Adenomyosis is a benign, oestrogen-dependent condition, characterised by the invasion of endometrial tissue into the myometrium (1), resulting in the disruption of the junctional zone. Its main symptoms include pain, menorrhagia, metrorrhagia, dysmenorrhea, and dyspareunia (2). While the exact cause of adenomyosis is unknown, the prevailing theory is that the endometrial glands directly invade the myometrium (2).
Two main theories seek to explain its pathogenesis: the invagination theory and the metaplasia theory. The first is based on the tissue injury and repair hypothesis, which suggests that chronic uterine hyperperistalsis, of still uncertain origin, causes repetitive microtraumas in the myometrium, particularly in the junctional zone (JZ) (3). These traumas trigger local inflammation and increase oestrogen production, creating a feedback loop that amplifies hyperperistalsis. This process leads to the disruption of muscle fibres in the JZ, allowing the basal layer of the endometrium to invade the myometrium, where adenomyosis forms (3).

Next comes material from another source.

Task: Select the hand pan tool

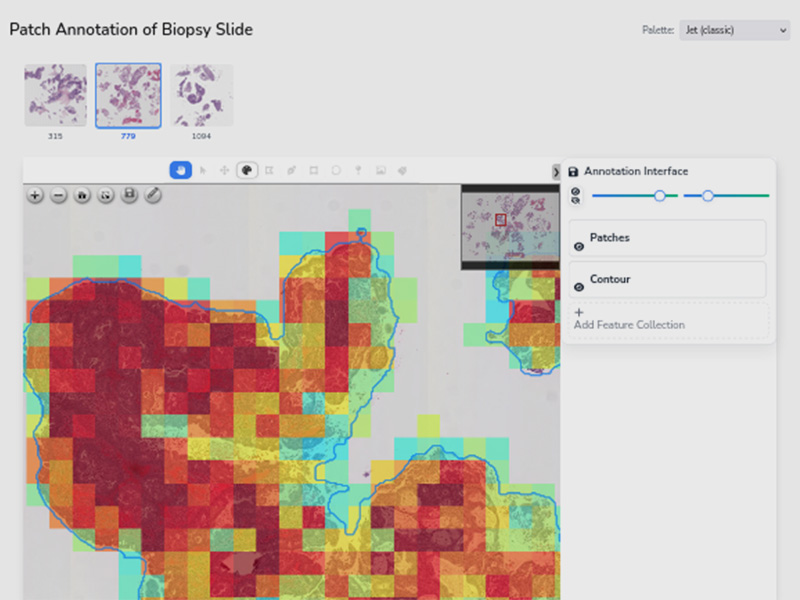Action: point(180,171)
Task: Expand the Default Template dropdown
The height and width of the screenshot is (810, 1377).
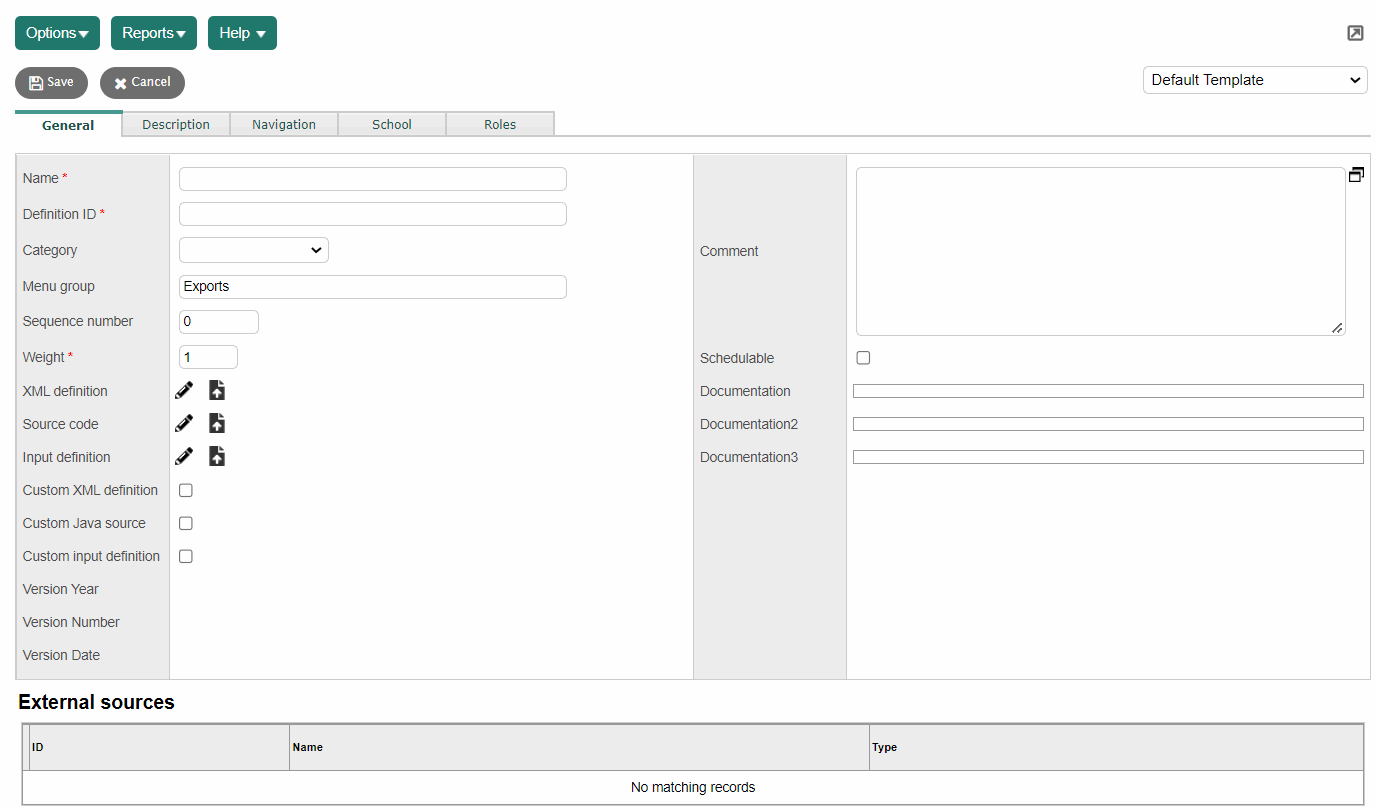Action: [1254, 80]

On the other hand, the metaplasia theory proposes that adenomyosis may originate from the transformation of embryonic remnants of pluripotent Müllerian cells located in the JZ region (3). Alternatively, it is suggested that endometrial stem or progenitor cells undergo abnormal differentiation and migrate into the myometrium. This aberrant cellular behaviour results in the formation of ectopic glands and stroma within the JZ, which respond to the hormonal fluctuations characteristic of the menstrual cycle, contributing to the pathology (3).

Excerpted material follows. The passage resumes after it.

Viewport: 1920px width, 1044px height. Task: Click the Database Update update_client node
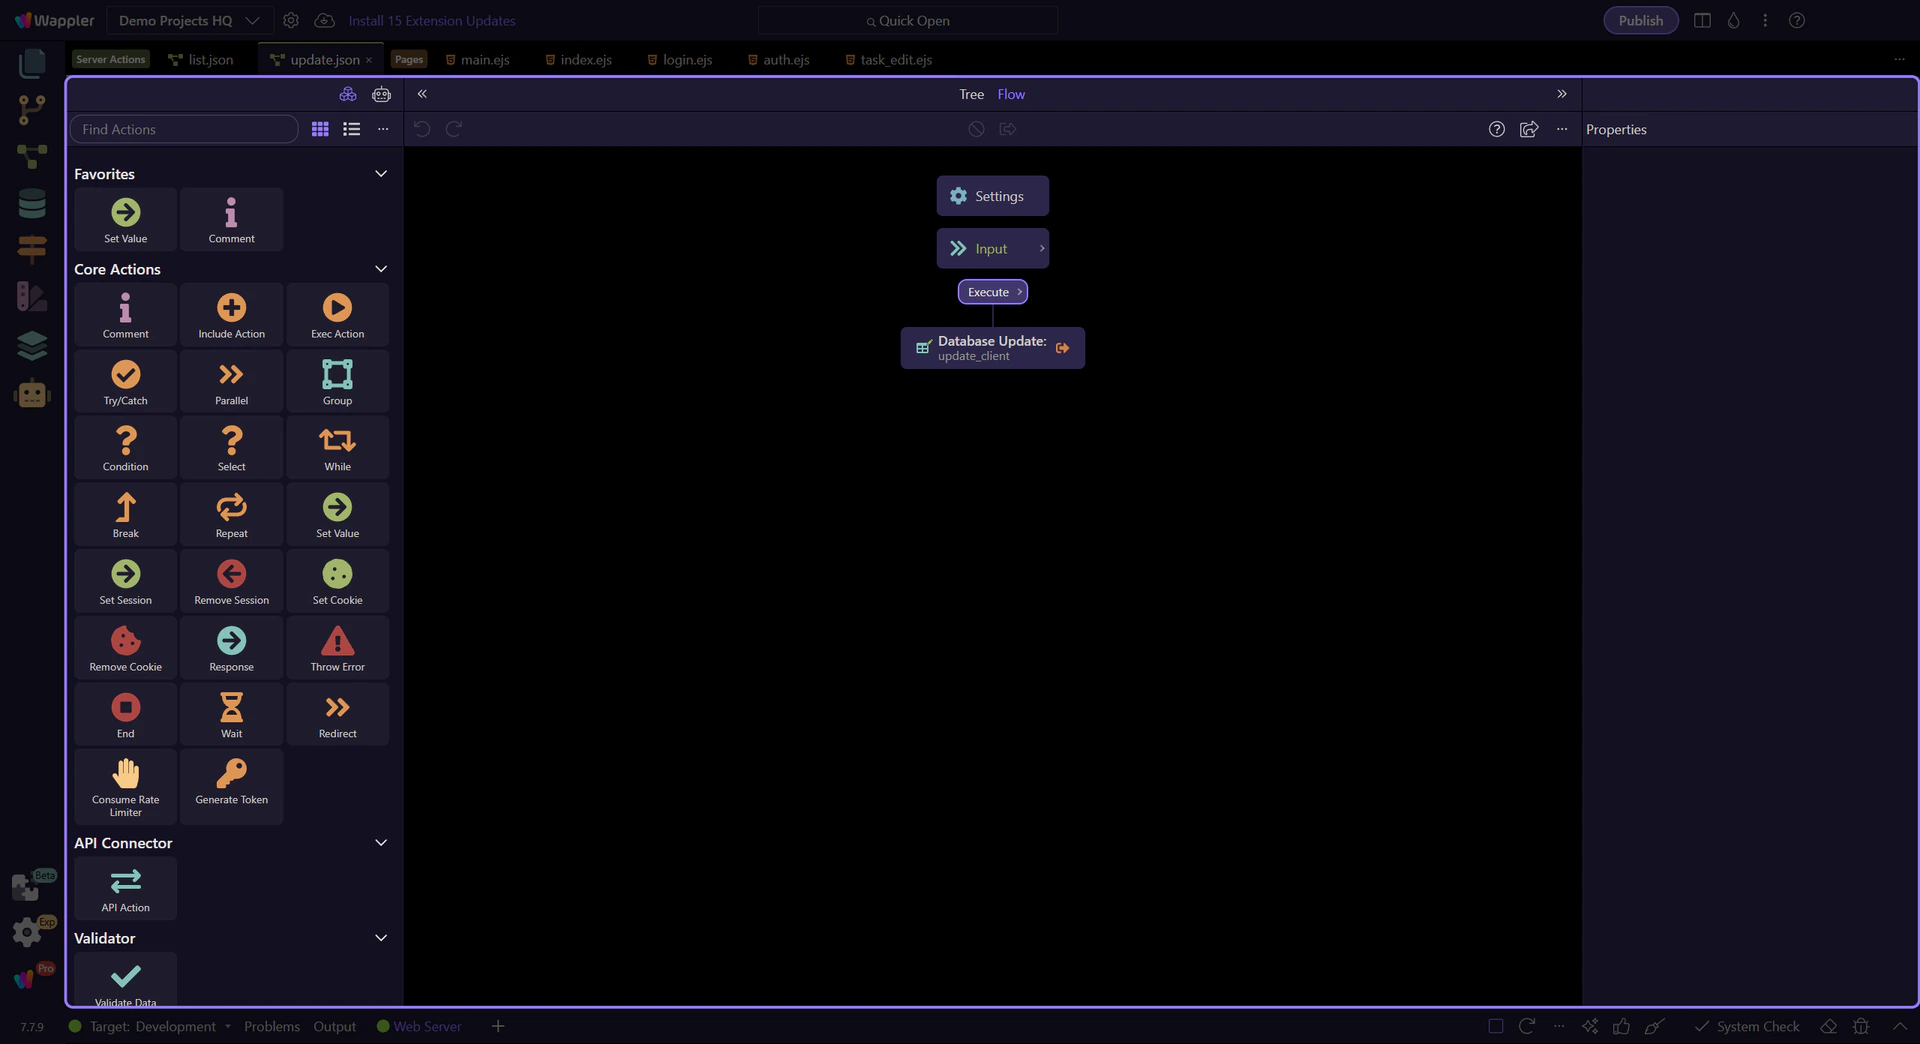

Adenomyosis can be classified as either diffuse or focal, depending on its distribution within the myometrium (4). Diffuse adenomyosis is characterized by multiple foci scattered throughout the uterine myometrium, whereas focal adenomyosis presents as isolated nodules of hypertrophic myometrium containing ectopic endometrial tissue (4).
Transvaginal US is now considered the primary imaging modality for the diagnosis of adenomyosis (1, 2), therefore, radiologists should be familiar with its sono-graphic appearance.

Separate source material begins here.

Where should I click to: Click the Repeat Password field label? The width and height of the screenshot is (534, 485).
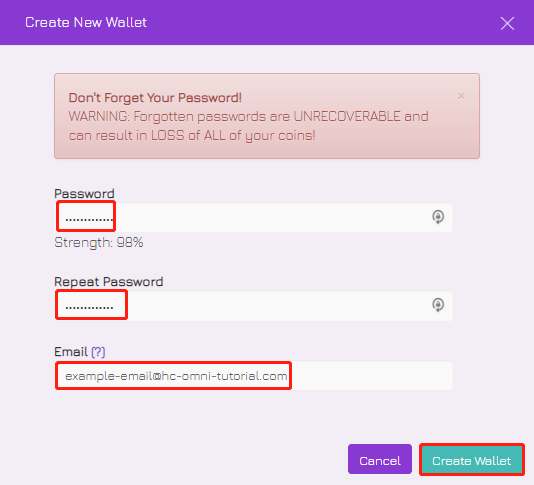[109, 282]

In our study, we used ultrasound equipment equipped with 3D reconstruction software, volumetric acquisition transducers (mechanical 2D transducers scanning the region of interest), mechanical 3D transducers, 3D matrix transducers, and an intracavitary transvaginal ultrasound volume probe (TVS) to acquire 3D data sets in five patients from our institution. Descriptors and classifications available in the literature were employed.